Question issue de Fidnet, la base documentaire du groupe Harvest
Le PER a vocation à remplacer les anciens produits d’épargne-retraite, notamment le contrat article 83. Cependant, les contrats article 83 ne disparaissent pas automatiquement : il est possible de les conserver ou de les transférer pour bénéficier des avantages du PER. En conséquence, est-il plus intéressant de conserver son contrat article 83 ou de le transférer vers un PER ?

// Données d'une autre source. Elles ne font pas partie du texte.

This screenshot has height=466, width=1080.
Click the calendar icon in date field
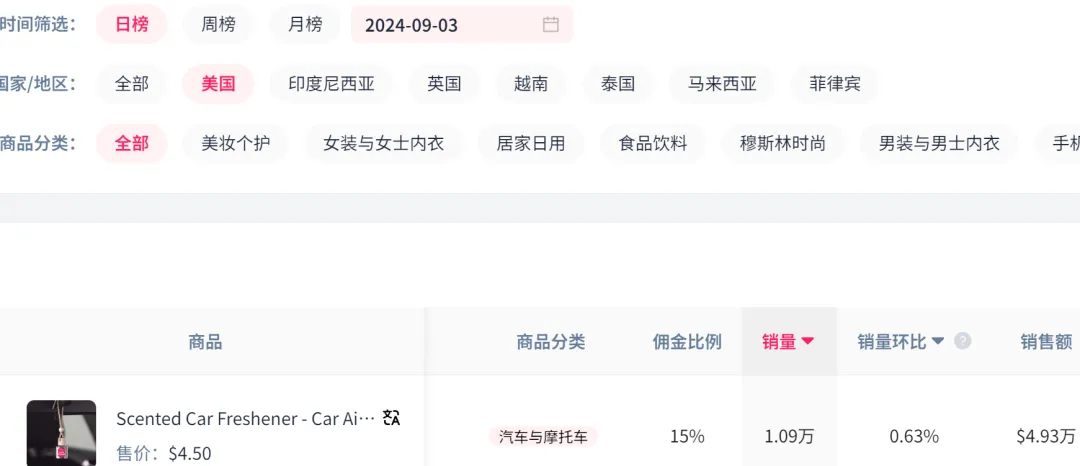point(551,25)
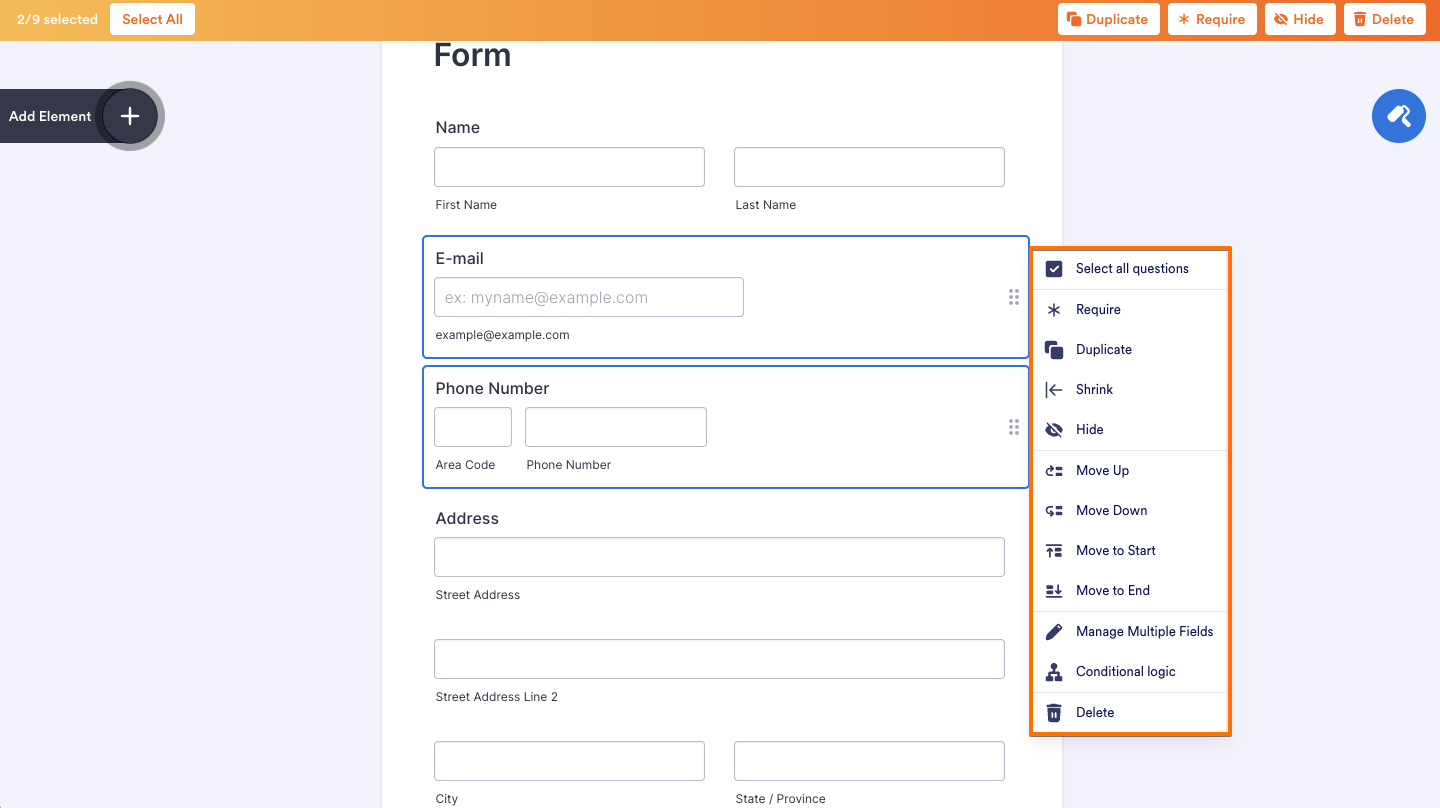Click the Select All button
The height and width of the screenshot is (808, 1440).
152,18
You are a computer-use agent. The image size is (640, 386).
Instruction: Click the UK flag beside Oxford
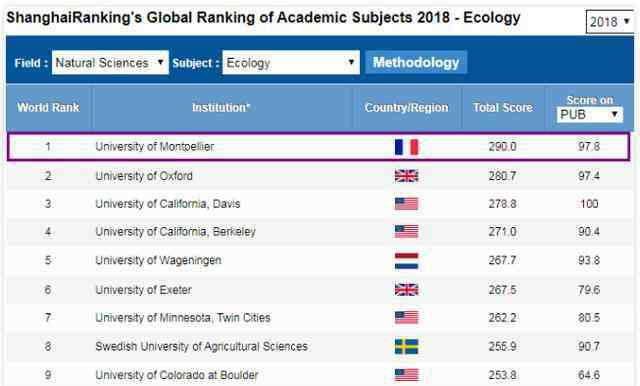[x=407, y=176]
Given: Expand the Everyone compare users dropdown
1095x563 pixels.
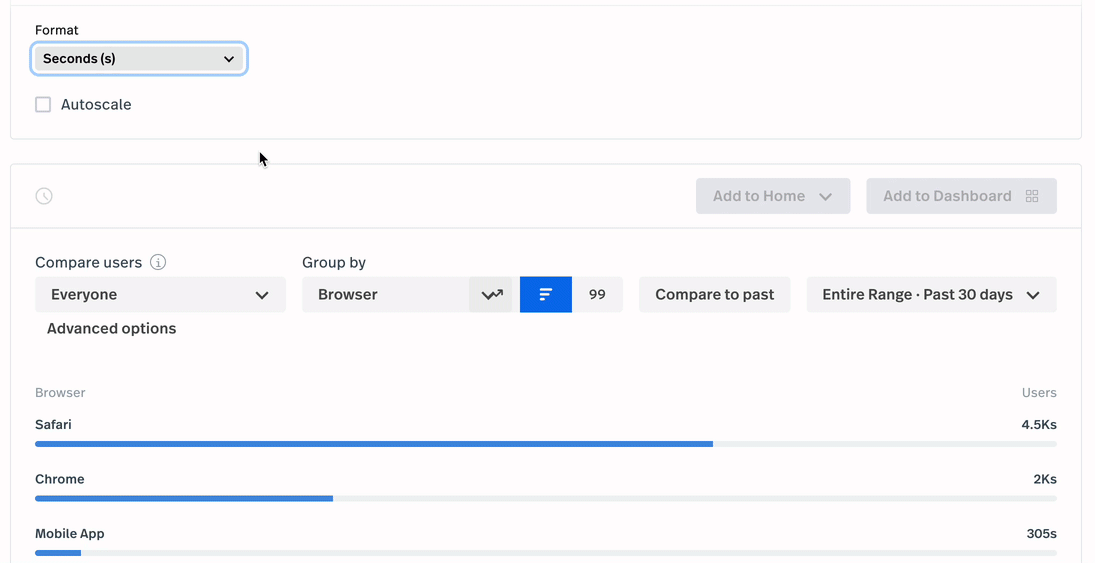Looking at the screenshot, I should [160, 295].
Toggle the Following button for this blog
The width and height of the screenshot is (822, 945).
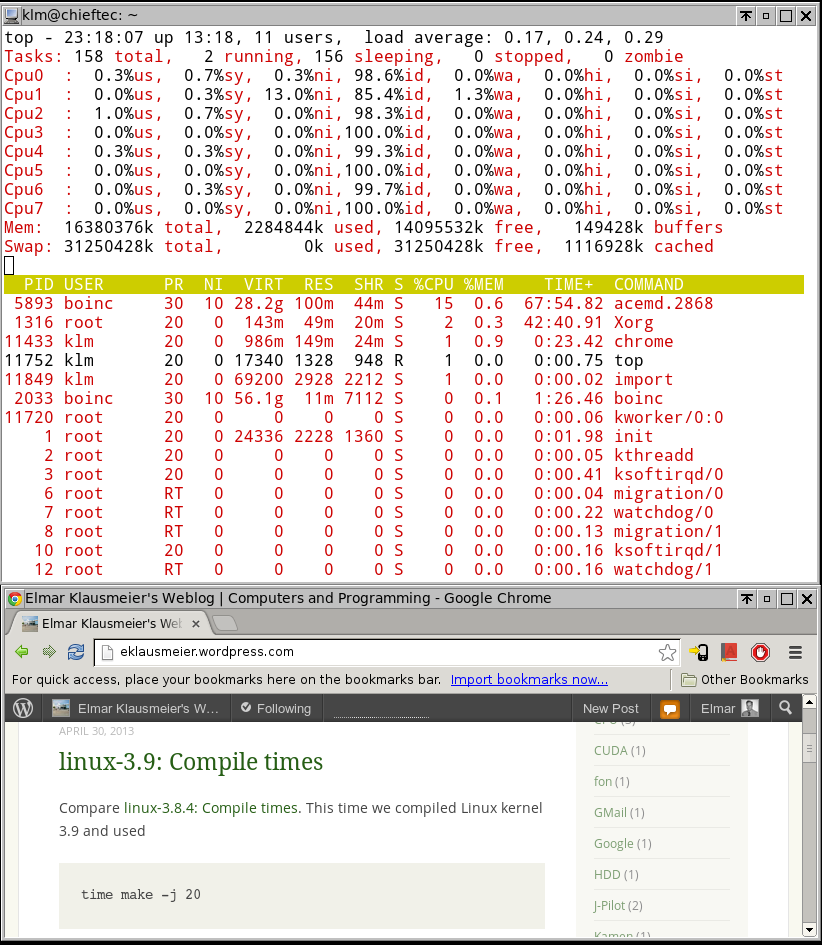[275, 708]
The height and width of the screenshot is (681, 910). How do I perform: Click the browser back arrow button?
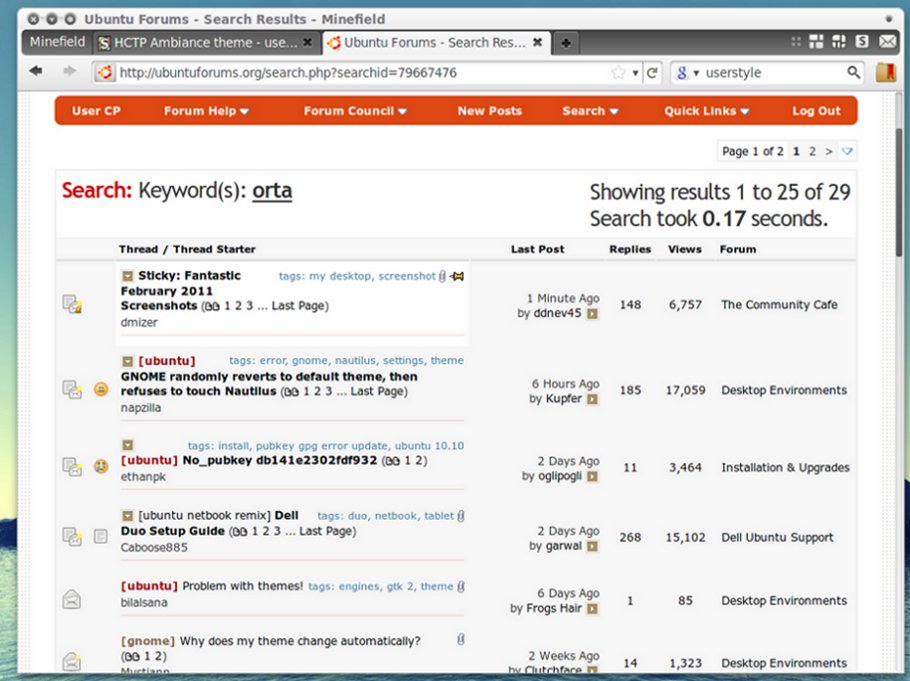(x=36, y=72)
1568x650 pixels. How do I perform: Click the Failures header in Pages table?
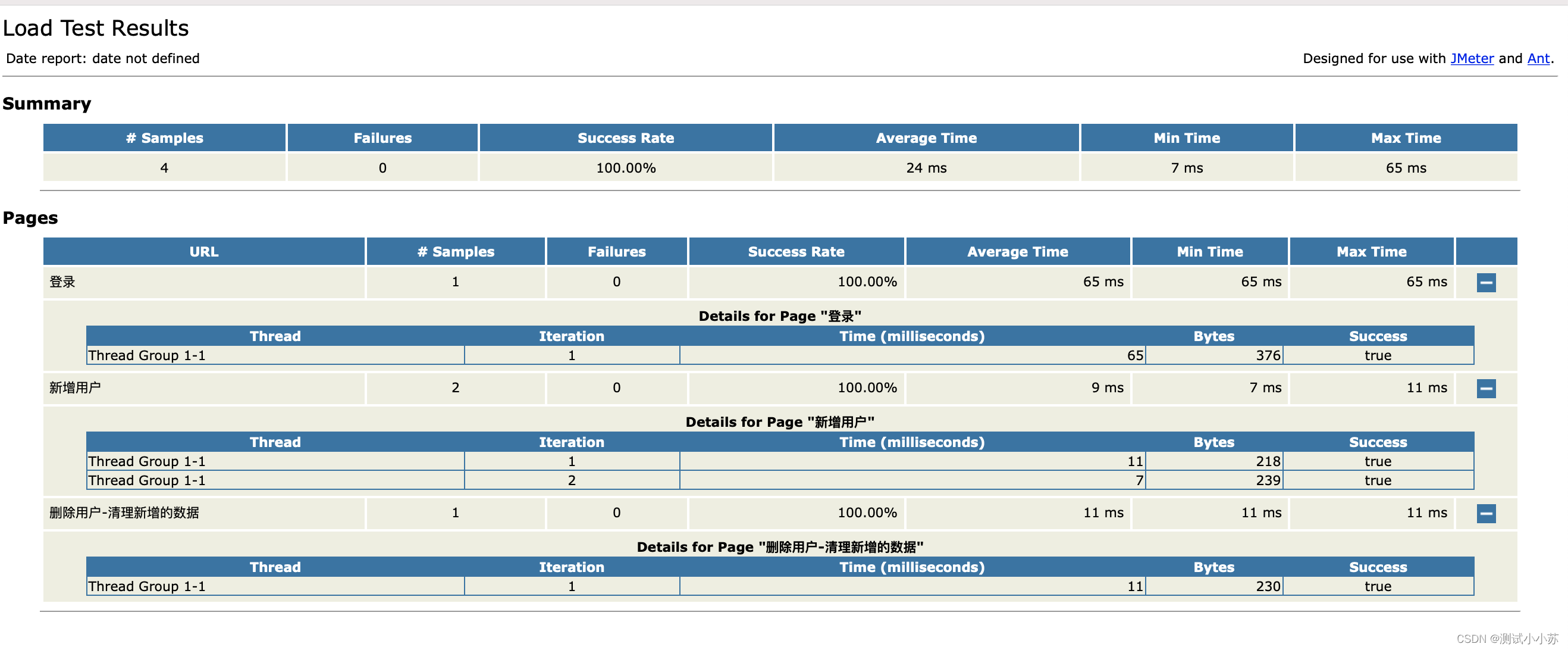click(616, 252)
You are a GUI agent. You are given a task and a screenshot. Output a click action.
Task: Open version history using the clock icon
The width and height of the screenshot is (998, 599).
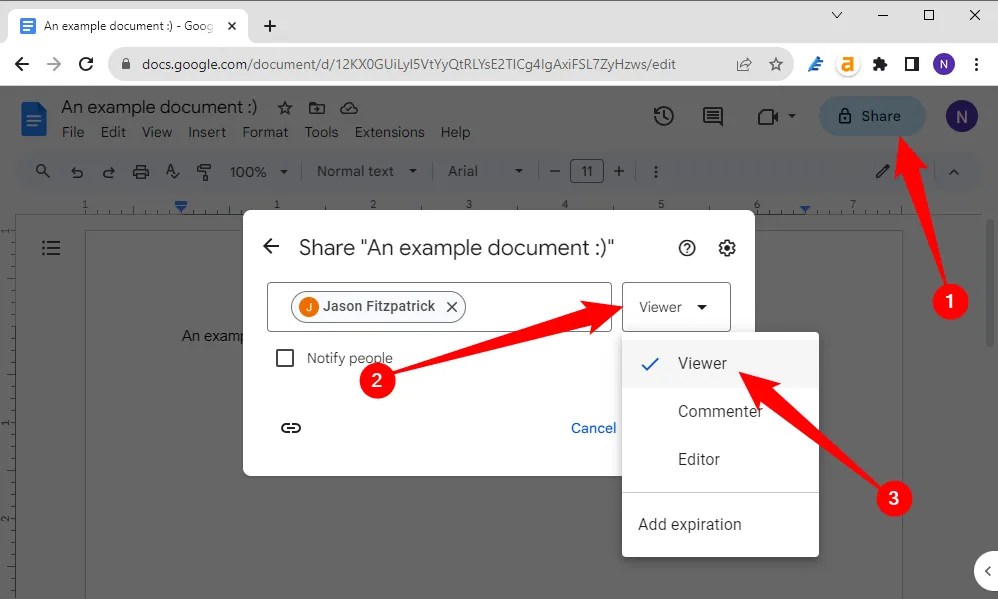coord(663,116)
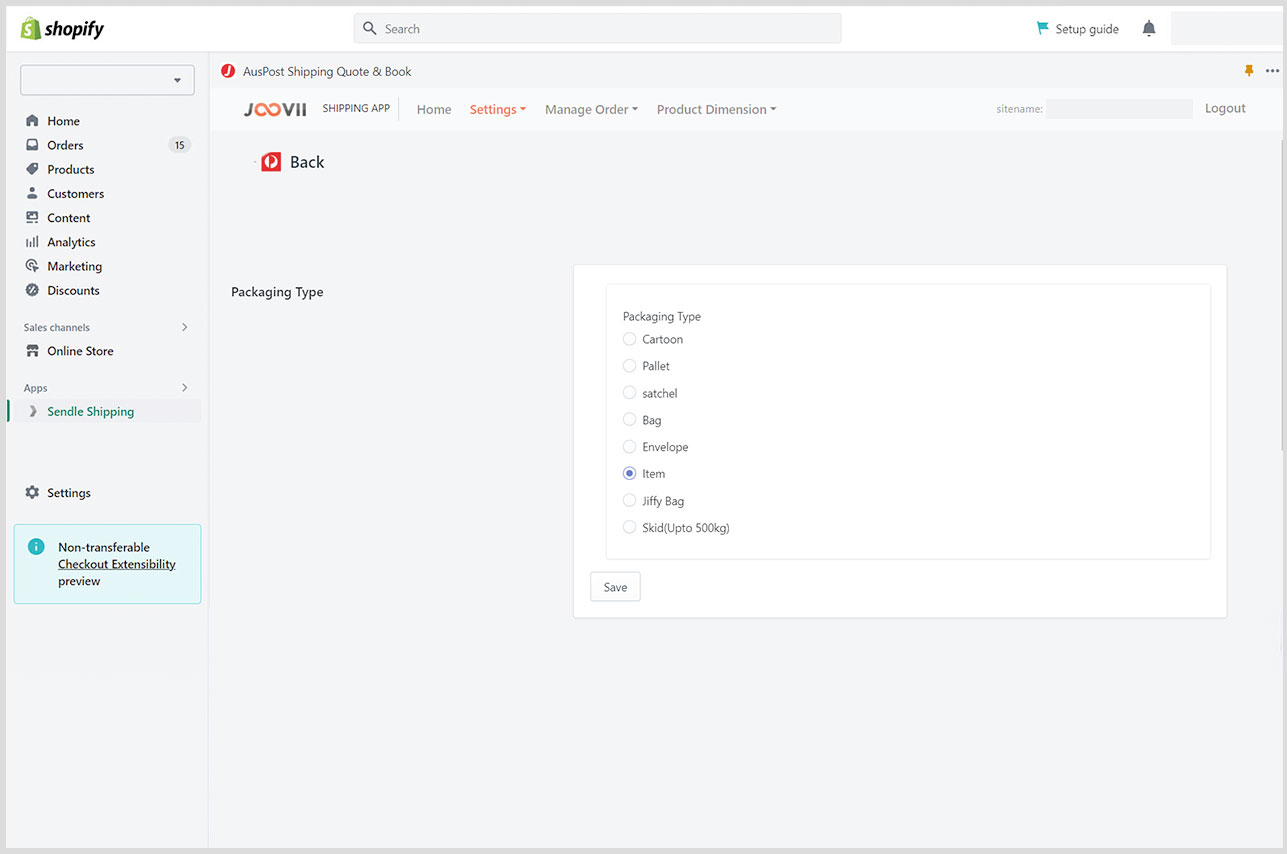Click the red Australia Post Back icon
The width and height of the screenshot is (1287, 854).
click(x=271, y=162)
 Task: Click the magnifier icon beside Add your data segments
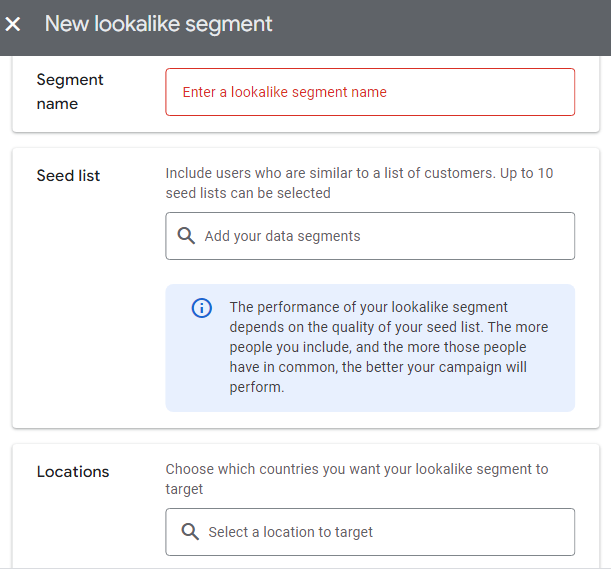(x=186, y=236)
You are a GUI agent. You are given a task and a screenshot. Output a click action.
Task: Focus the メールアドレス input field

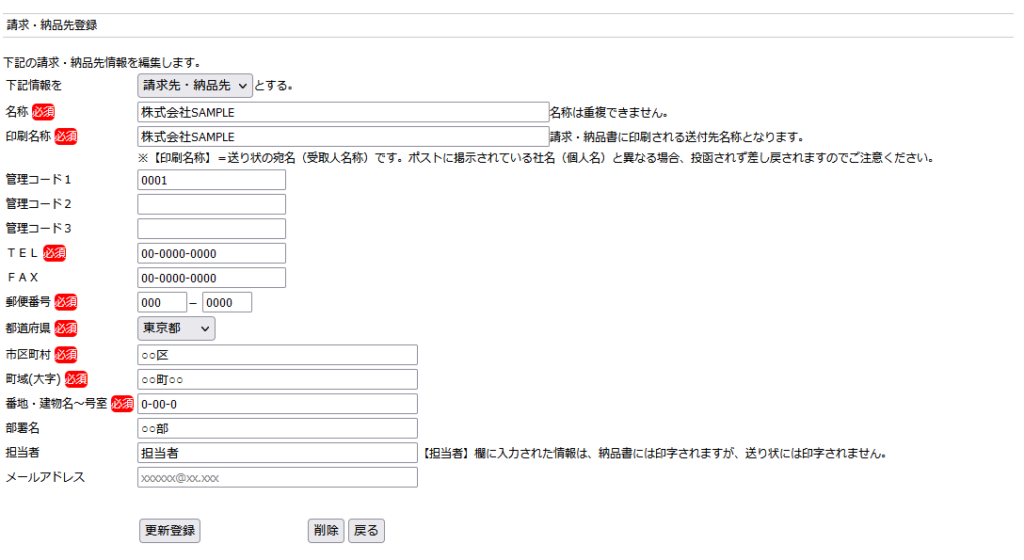[277, 478]
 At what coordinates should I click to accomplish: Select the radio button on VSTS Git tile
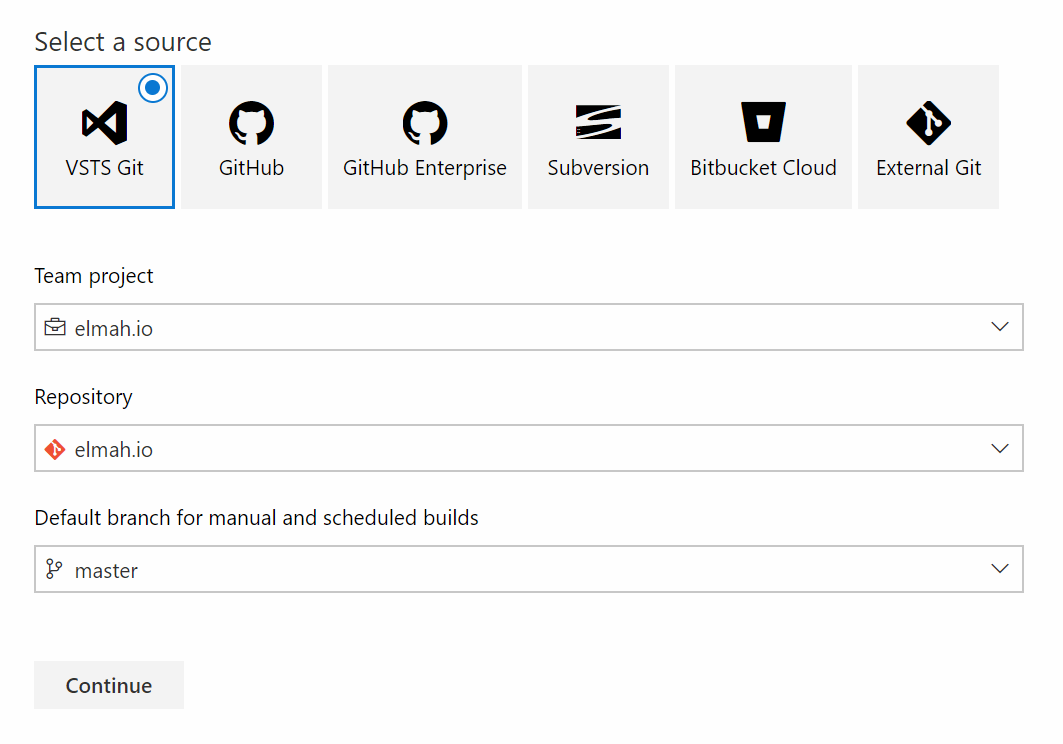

Oui, il est souvent pertinent de transférer son contrat article 83 vers un PER, principalement pour bénéficier de la gestion pilotée. Toutefois, les épargnants ayant des contrats article 83 avec peu d’encours ont plutôt intérêt à le conserver. Pour connaître la meilleure option, plusieurs points sont à analyser.
Attention, le choix du transfert n’est pas toujours laissé au souscripteur : certaines compagnies imposent la transformation de leur contrat article 83 en PER entreprise (PER obligatoire, un PERo plus précisément) : le souscripteur ne peut pas s’y opposer.
La transformation peut également être décidée par l’employeur : le salarié (souscripteur) est informé, mais ne peut pas s’y opposer. L’employeur doit également informer les salariés des conséquences de ce transfert, des caractéristiques du nouveau plan et des différentes avec le contrat article 83 (CMF. art. L. 224-40, IV bis ; depuis le 25 octobre 2023 : loi du 23 octobre 2023 relative à l’industrie verte). Le souscripteur peut aussi choisir de transférer les sommes qu’il détient sur son contrat article 83 vers son PER individuel uniquement s’il n’est plus salarié de l’entreprise (CMF. art. L. 224-40, I, 7° ; CSS. art D.242-1).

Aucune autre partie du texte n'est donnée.